I refer to the St Kilda Beeb story link. Readers of delicate dispositions are advised to apply menthol under the nostrils and open a window or two.

Ready?

Really sure?

"..The stone houses (were heated by the ) livestock – often a cow and a couple of sheep – were brought indoors ...to keep the house warm. As well as using the animals’ body heat, the St Kildans would spread the animals’ manure – along with their own waste, including both excrement and discarded bird carcasses – over the floor. By the end of the winter, the floor rose so high that visitors had to crawl through the door on their knees. Come spring, they’d dig it out and spread it on their fields: the perfect fertiliser." You don't get any more organic than that.
-- not_morrison_rm, Jan 09 2019


Sounds like an upmarket version of Yates's Wine Lodge ...
-- 8th of 7, Jan 09 2019


Tch...we both know Yates's does at least have a wine list, any fluids in St Kilda on the other hand...
-- not_morrison_rm, Jan 09 2019


... are probably much more pleasant on the palate than the curious liquid (entirely unlike tea) which Yates's have the temerity to offer for sale under the label of "Australian Sweet Sherry".

As an expedient substitute for hydraulic fluid, the basis of a preparation for cleaning spoons, a de-rusting agent for supertankers, or a broad-spectrum herbicide, it might be credible. As a beverage, it isn't. It should probably be marked "NOT TO BE TAKEN INTERNALLY. RUB THE LIQUID INTO THE AFFECTED PART OF THE HORSE TWICE A DAY. WEAR GLOVES AND EYE PROTECTION".
-- 8th of 7, Jan 09 2019


// "Australian Sweet Sherry".

I gave my hobby as an Alconaut some time ago, but I could say that Australians have long memories and they might not be inclined to send the good stuff to the people whose ancestors transported them.
-- not_morrison_rm, Jan 09 2019


// Australians have long memories //

"An Australian aristocrat is a man who can trace his ancestry back to his father ..."

// send the good stuff to the people whose ancestors transported them. //

So, Foster's lager is revenge for Britain's 19th century judicial policies ?

That's pretty harsh.
-- 8th of 7, Jan 09 2019


When I dwelt in London, I would peruse the expat mags for the Kiwi's, ZA, and Oz etc.

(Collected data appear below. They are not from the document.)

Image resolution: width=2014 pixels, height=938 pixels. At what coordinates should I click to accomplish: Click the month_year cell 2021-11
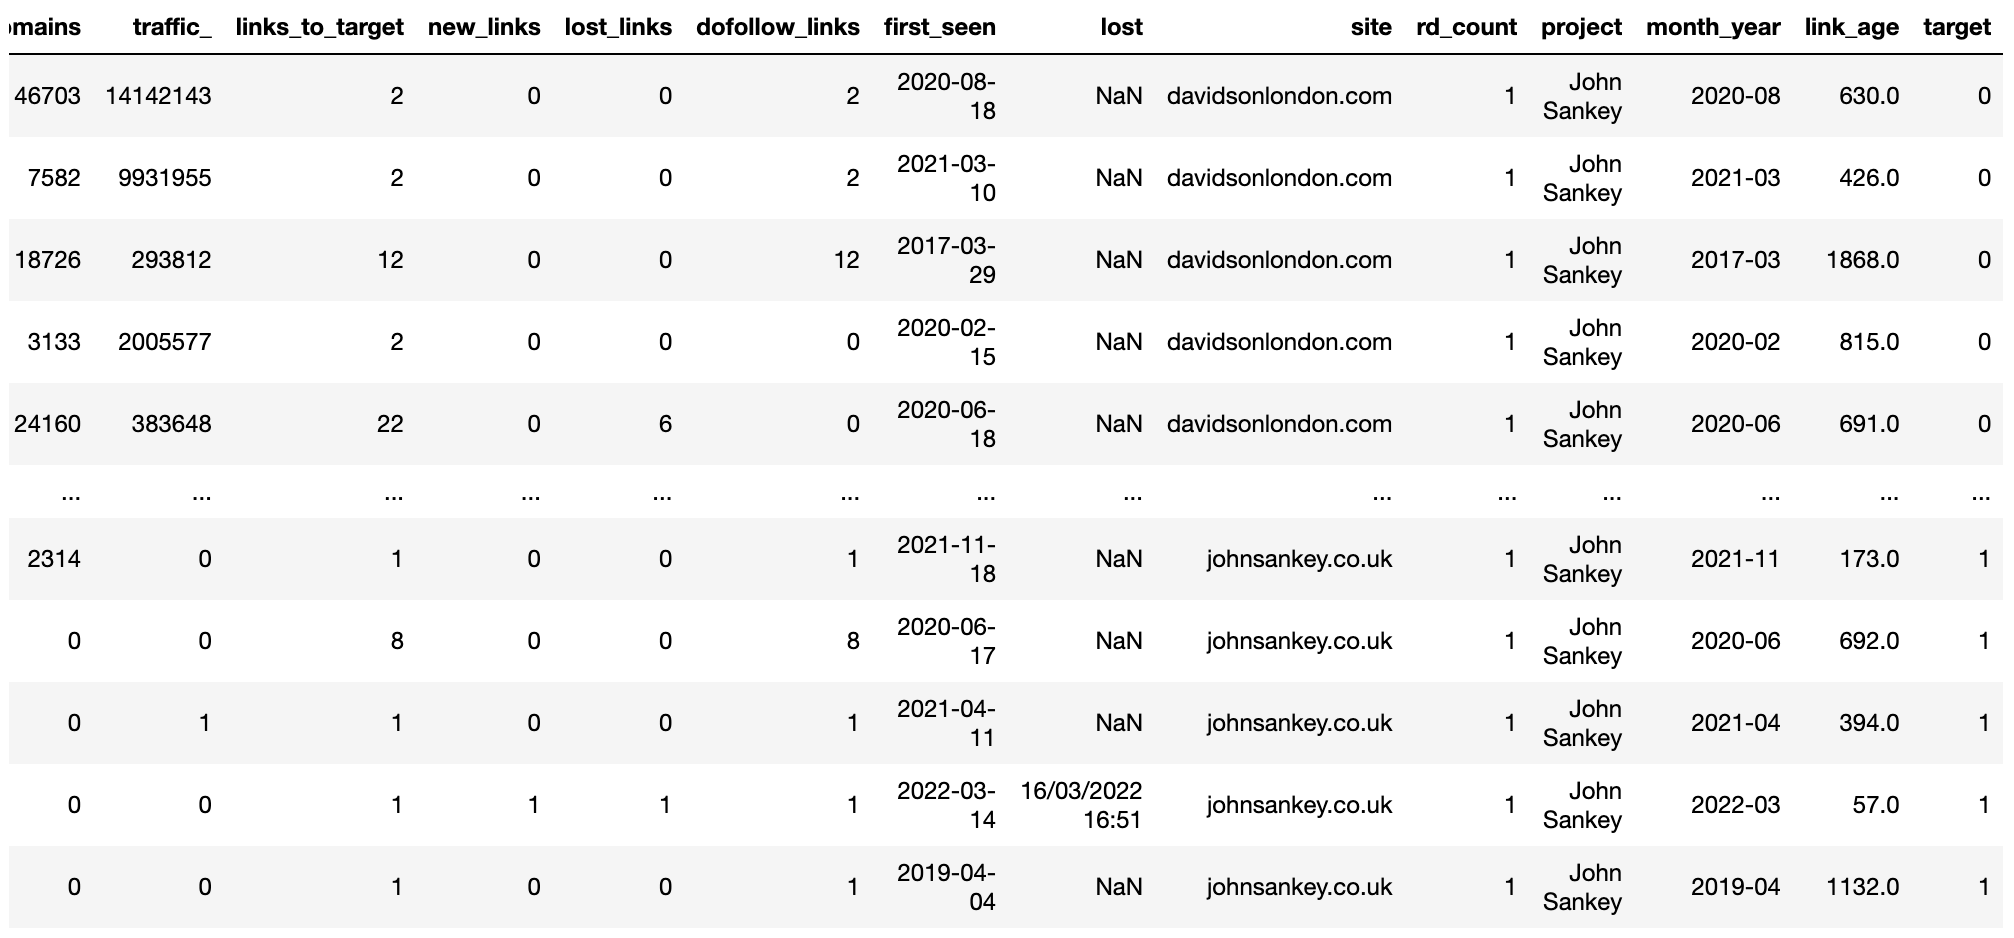point(1735,559)
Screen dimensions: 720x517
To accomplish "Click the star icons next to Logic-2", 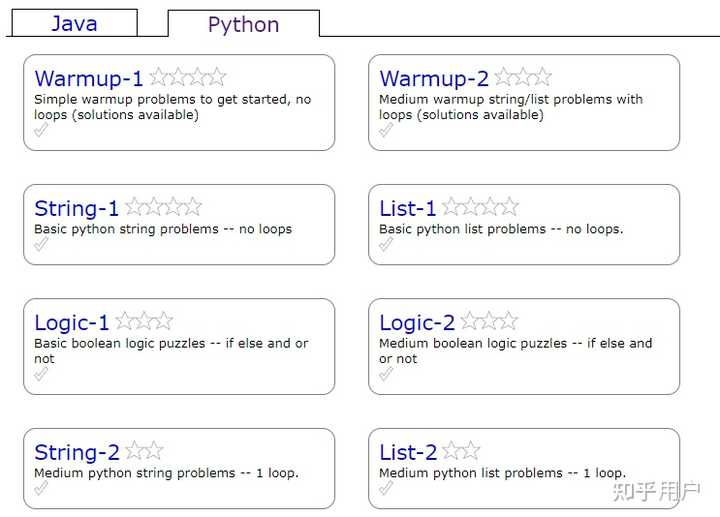I will tap(489, 321).

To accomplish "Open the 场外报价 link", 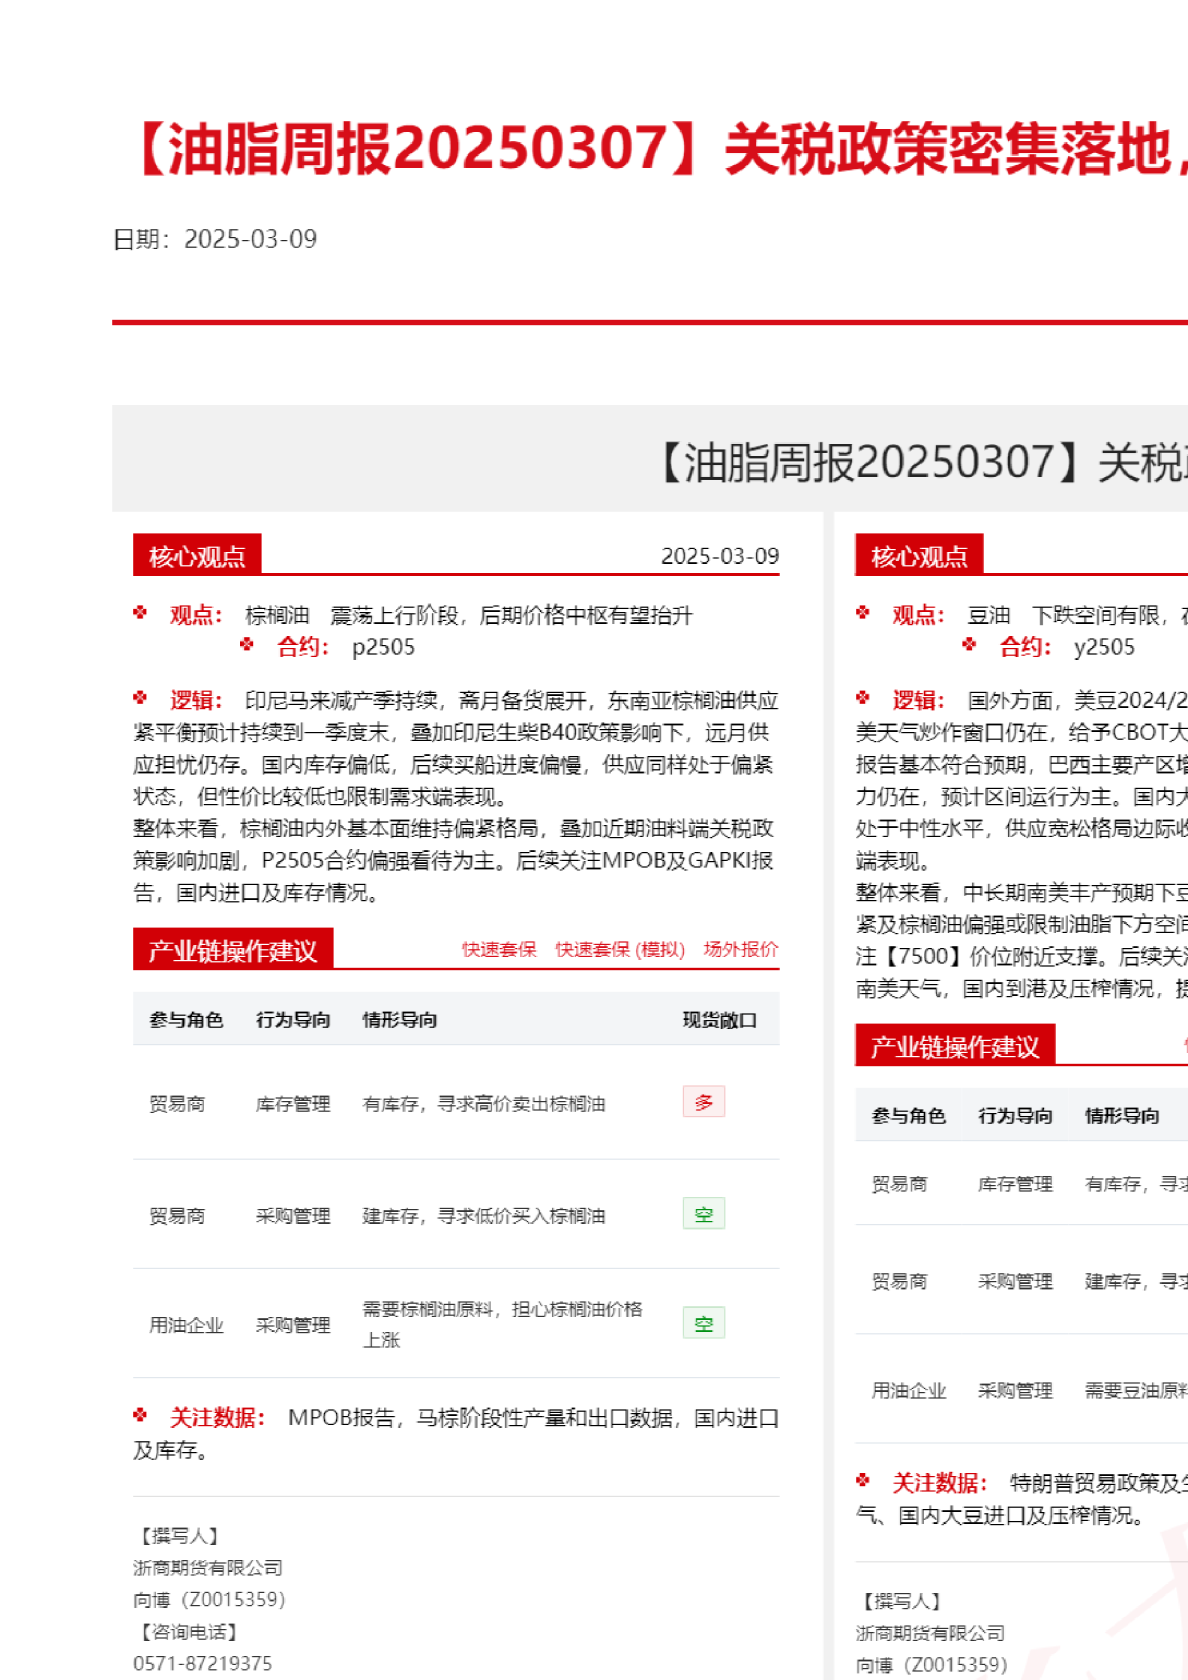I will click(x=740, y=949).
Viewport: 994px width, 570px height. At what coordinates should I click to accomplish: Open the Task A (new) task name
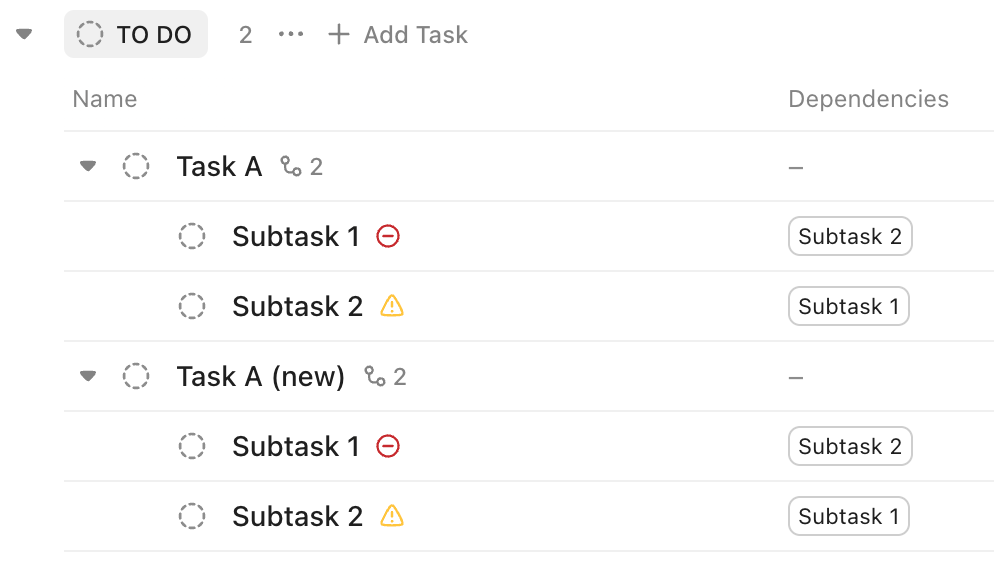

One discount telecoms company put an advert which said "If you want to get something for nothing, and that's how your ancestors got to be in Australia..."

How the readers must have laughed.
-- not_morrison_rm, Jan 09 2019


Breaking News: New research by a Japanese team has revealed that people's long-term memories can be improved by taking a large dosage of medication.

But, the team have lost the formula, "Put it down right here, and now where's it gone?"

(Only the second paragraph is a lie)
-- not_morrison_rm, Jan 09 2019


// a large dosage of medication //

You own, or someone else's ?

How long is "long term" ? Do you really want to start recalling potty training in vivid detail ? Or your life as a galley slave in the 14th century ?
-- 8th of 7, Jan 09 2019


//your life as a galley slave in the 14th century ?

I remember it vividly, I could never quite get the croutons just right.